I was given a Berghoff kit and I love it. They're good and heavy, fit my hand very nicely and hold a good edge, the only thing I don't like about the kit... the steel. I find it can't hone nearly as well as the one that came with the kit from my school.

Which reminds me, I realize that diamond steels are really nice, but what brand of steels do you find work best (for you at least)?


----------



## acfchefkc (Dec 14, 2006)

I love santokus. I have had as many as 7 at one time, I currently have 4. We use them daily for veg and meat work, IF, it is in smaller quantities or to be cut very thin. Most of the members of the ACF hot food competetion team use them for the classic cut skills set.

The steel in your Berghoff set may not be hard enough for the knives. The blade should ring when stroked accross the steel, if it is a dull thud then the steel is not hard enough. F.Dick is synomous with the best steels in the world. For a long time they were more well known for their steels than their knives. They make a harder knife and very hard steels. 

I use a lot of Japanese knives and I use one of the fine cut F.Dick oval steels for touch up. Most manufacturers make a steel that is commensotrate with their knives, but I have seen softer steels in Dexter/ Russell, Berghoff, ect. 

Diamond steeels are really great for putting on that last little "sawtooth" edge, but they cannot be relied on solely; they will thin the edge out too much or wear it down prematurely. But they are great in an emergency, I carry a Wusthof oval diamond. In the kitchen I use water stones to set the edge befor a long day of cutting.

I'm glad you like your Berghoff knives and I think you are wise to use an 8" or even a Santoku on the line where space is limited.

KC


----------



## blade55440 (Sep 9, 2005)

In reply to the "needs to ring when steeled", that's one thing I actually liked about the set, it rings about as stereotypically as a samurai drawing his sword in a cheesy b-budget film... in fact, when if it's REAL quiet at home when I do so, it's downright creepy how much the ring hangs in the air.

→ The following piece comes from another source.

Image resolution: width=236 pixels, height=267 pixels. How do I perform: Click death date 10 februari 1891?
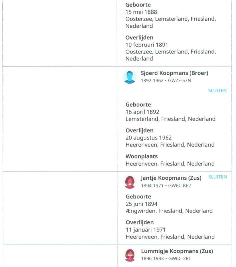coord(147,45)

Thanks for the suggestion on the diamond steel and such, never realized they could eat away at a blade that quickly. I need to take my school kit to a professional and have them re-sharpened, even a steel isn't helping them much anymore.


----------



## acfchefkc (Dec 14, 2006)

Good For You,

Having Sharp Knives Makes The Work Go Better And Keeps The Food In Better Condition

Kc


----------



## blade55440 (Sep 9, 2005)

not to mention keeps me from slicing off the tips of my thumb/pinky... although when it happens it's quick and **** near painless.


----------



## acfchefkc (Dec 14, 2006)

Well, you are supposed to keep those pulled back out of the way. Oh well, I guess after a couple of times you won't have to worry about them anymore..........

KC:chef:


----------



## greenawalt87 (Jul 26, 2004)

All my knives are Sabatiers from small paring to my big 14'' a collection of 8 all together use them everyday. These can be true the edge very easily.


----------



## sushigaijin (Apr 12, 2005)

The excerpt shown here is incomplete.